== What the task asks ==
Write all of the entries again. Keep them exactly as they are.

== Given data ==
····················

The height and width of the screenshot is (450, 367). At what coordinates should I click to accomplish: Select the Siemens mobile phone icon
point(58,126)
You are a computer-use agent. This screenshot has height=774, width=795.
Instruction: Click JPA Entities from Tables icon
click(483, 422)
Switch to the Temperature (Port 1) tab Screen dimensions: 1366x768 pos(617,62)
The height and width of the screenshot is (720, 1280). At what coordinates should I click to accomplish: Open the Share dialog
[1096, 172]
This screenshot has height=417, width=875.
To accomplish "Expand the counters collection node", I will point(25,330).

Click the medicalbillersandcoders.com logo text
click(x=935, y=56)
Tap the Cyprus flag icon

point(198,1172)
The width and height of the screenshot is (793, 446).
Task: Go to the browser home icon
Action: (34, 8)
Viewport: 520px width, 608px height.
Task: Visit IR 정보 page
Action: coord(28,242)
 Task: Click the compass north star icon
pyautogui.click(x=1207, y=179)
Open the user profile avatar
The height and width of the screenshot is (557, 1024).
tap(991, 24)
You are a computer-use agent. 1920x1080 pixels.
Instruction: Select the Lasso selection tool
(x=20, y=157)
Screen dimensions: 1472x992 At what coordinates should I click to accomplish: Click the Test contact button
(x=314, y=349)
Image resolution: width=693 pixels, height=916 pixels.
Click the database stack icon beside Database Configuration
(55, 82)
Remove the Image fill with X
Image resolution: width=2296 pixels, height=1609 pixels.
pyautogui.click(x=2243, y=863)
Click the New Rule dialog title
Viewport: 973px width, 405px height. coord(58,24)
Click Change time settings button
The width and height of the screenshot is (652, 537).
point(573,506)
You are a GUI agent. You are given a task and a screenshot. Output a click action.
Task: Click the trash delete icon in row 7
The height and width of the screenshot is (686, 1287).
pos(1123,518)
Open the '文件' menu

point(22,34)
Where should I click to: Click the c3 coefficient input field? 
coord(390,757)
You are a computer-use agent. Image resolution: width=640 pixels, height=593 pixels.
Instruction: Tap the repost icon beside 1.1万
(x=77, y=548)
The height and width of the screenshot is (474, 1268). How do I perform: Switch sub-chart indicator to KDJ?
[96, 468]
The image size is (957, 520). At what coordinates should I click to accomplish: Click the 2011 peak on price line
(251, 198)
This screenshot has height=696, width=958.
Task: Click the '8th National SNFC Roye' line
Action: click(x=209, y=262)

····················

== Exercise answer ==
The height and width of the screenshot is (450, 367). At what coordinates should I click to accomplish: Select the Siemens mobile phone icon
point(58,126)
You are a computer-use agent. This screenshot has height=774, width=795.
Instruction: Click JPA Entities from Tables icon
click(483, 422)
Switch to the Temperature (Port 1) tab Screen dimensions: 1366x768 pos(617,62)
The height and width of the screenshot is (720, 1280). At what coordinates should I click to accomplish: Open the Share dialog
[1096, 172]
This screenshot has height=417, width=875.
To accomplish "Expand the counters collection node", I will point(25,330).

Click the medicalbillersandcoders.com logo text
click(x=935, y=56)
Tap the Cyprus flag icon

point(198,1172)
The width and height of the screenshot is (793, 446).
Task: Go to the browser home icon
Action: (34, 8)
Viewport: 520px width, 608px height.
Task: Visit IR 정보 page
Action: coord(28,242)
 Task: Click the compass north star icon
pyautogui.click(x=1207, y=179)
Open the user profile avatar
The height and width of the screenshot is (557, 1024).
tap(991, 24)
You are a computer-use agent. 1920x1080 pixels.
Instruction: Select the Lasso selection tool
(x=20, y=157)
Screen dimensions: 1472x992 At what coordinates should I click to accomplish: Click the Test contact button
(x=314, y=349)
Image resolution: width=693 pixels, height=916 pixels.
Click the database stack icon beside Database Configuration
(55, 82)
Remove the Image fill with X
Image resolution: width=2296 pixels, height=1609 pixels.
pyautogui.click(x=2243, y=863)
Click the New Rule dialog title
Viewport: 973px width, 405px height. coord(58,24)
Click Change time settings button
The width and height of the screenshot is (652, 537).
point(573,506)
You are a GUI agent. You are given a task and a screenshot. Output a click action.
Task: Click the trash delete icon in row 7
The height and width of the screenshot is (686, 1287).
pos(1123,518)
Open the '文件' menu

point(22,34)
Where should I click to: Click the c3 coefficient input field? 
coord(390,757)
You are a computer-use agent. Image resolution: width=640 pixels, height=593 pixels.
Instruction: Tap the repost icon beside 1.1万
(x=77, y=548)
The height and width of the screenshot is (474, 1268). How do I perform: Switch sub-chart indicator to KDJ?
[96, 468]
The image size is (957, 520). At what coordinates should I click to accomplish: Click the 2011 peak on price line
(251, 198)
This screenshot has height=696, width=958.
Task: Click the '8th National SNFC Roye' line
Action: click(x=209, y=262)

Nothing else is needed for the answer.